Summer Sessions now offers approximately 50 percent more courses than last year as an incentive for students to enroll in the summer and as a method to help students graduate faster.

“The number of courses has greatly expanded – an increase in courses to about 620 from the 419 last year – and more faculty will be teaching this year,” Lytle said. “The trick for the campus is to use the summer program to encourage students to decrease the time it takes to get their degree.”

“The faculty have been wonderfully responsive to our call for additional summer class offerings and in bearing the additional teaching load,” Yang said. “As a result, about 25 percent of the classes offered during this year’s summer term will be taught by ladder-rank faculty. If we include non-ladder rank faculty, approximately 50 percent of the courses will be taught by the same faculty who offer courses during one or more of the Fall, Winter and Spring Quarters.”

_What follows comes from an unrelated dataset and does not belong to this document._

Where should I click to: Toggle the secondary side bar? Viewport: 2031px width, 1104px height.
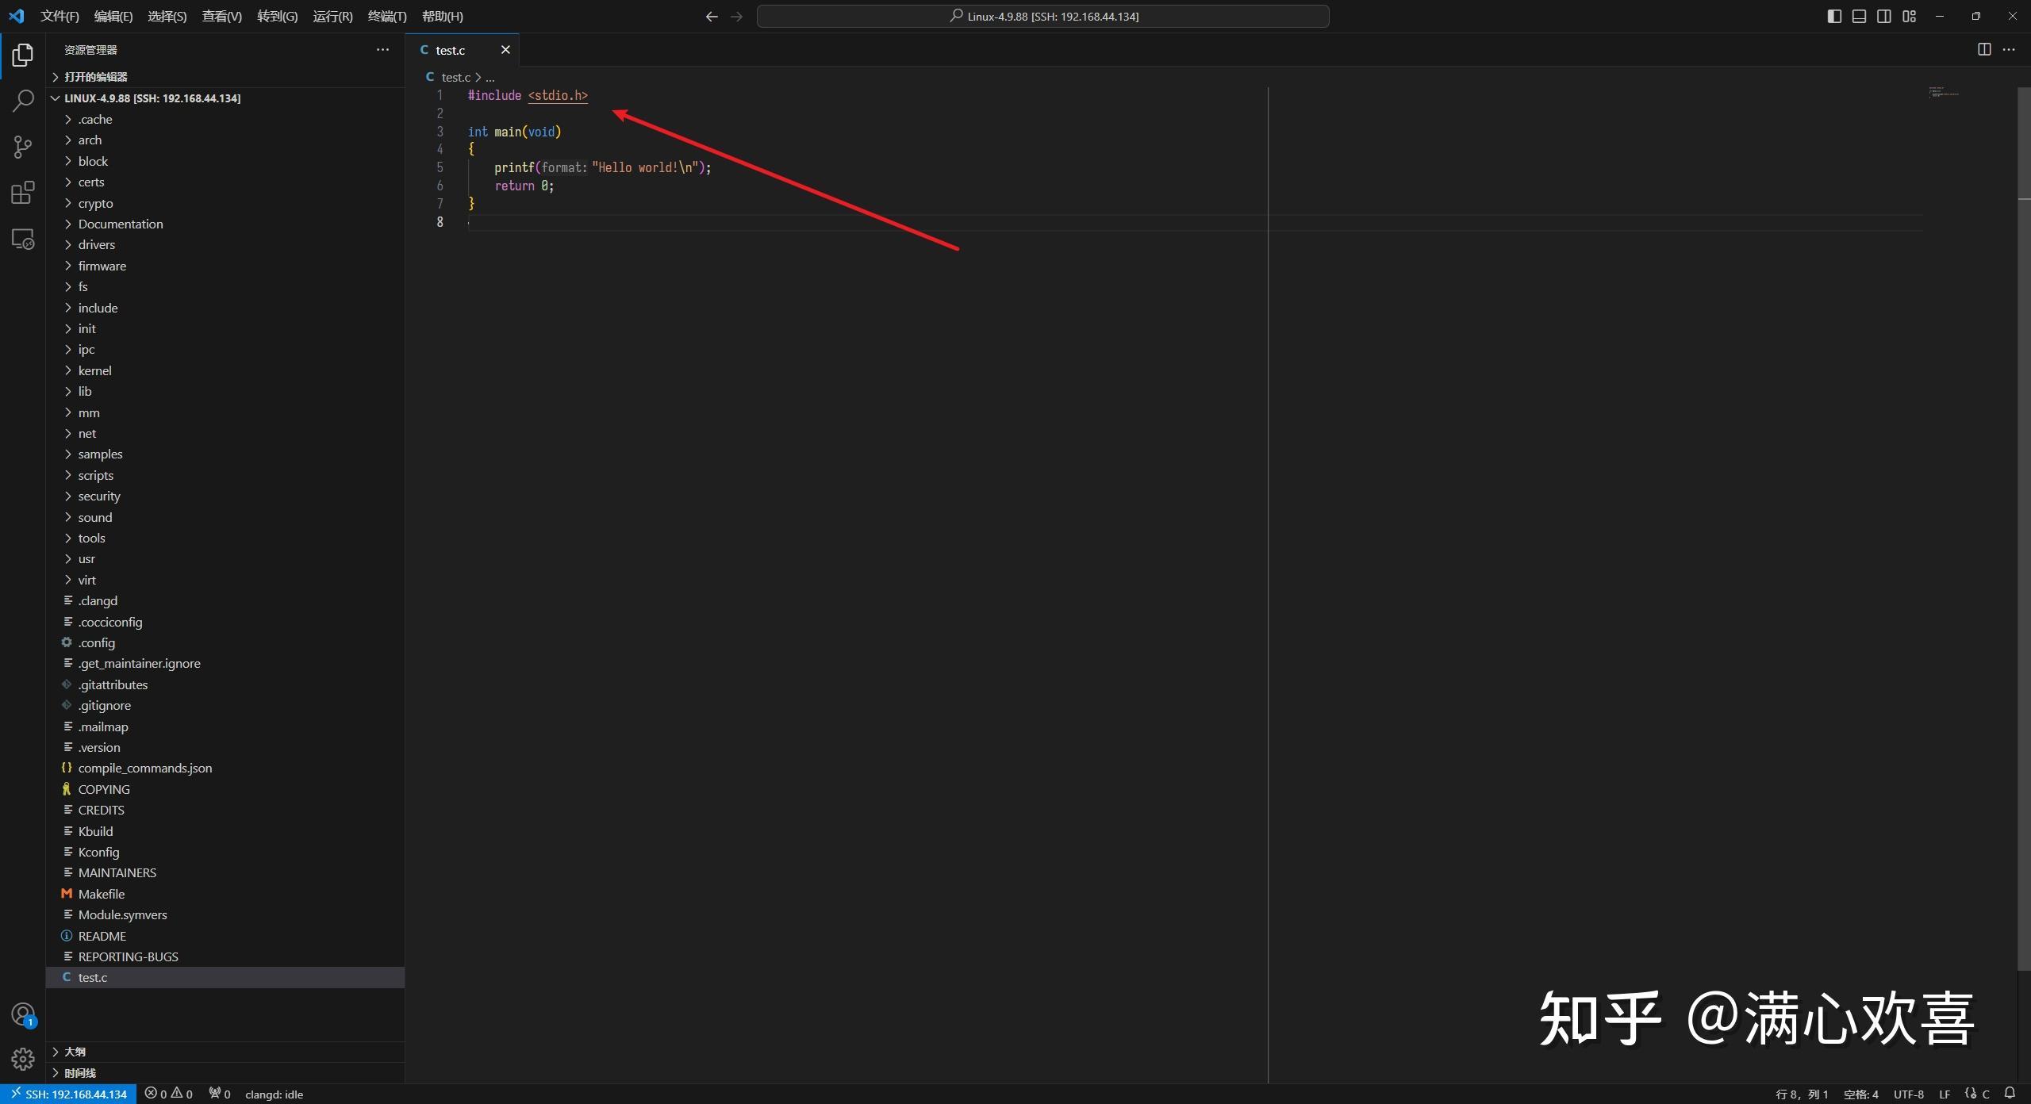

Unit costs for summer were devised by pro-rating a normal quarter in which a student pays $1143 and takes 15 units. A derived $76 unit fee is applied to only the first eight units of a 16-unit study load, Lytle said.

“In the past, Summer Session was paid for entirely by fees; it was entirely self-supporting. Now the state will fund it as they do with fall, winter and spring. One-third of [the fees] will go to financial aid to set up a pool, and that’s the same as [the one for] fall, winter and spring,” he said.

New financial aid will also be available this summer – a change from years past when no federal or UCSB aid was available except during a normal academic year, Lytle said.

“With the financial aid and the increased work opportunities, we hope to have the same diversity [as during the normal year],” he said.

Junior electrical engineering major James Rosenthal said he found the Summer Session improvements convenient for students.

“I think it’s better, it’s cheaper and more people are eligible for it. I just have one more GE and then I’m done, and I figure if I took that during the school year then it would just be extra work, so I guess [I’m taking Summer Session] for a lighter load.”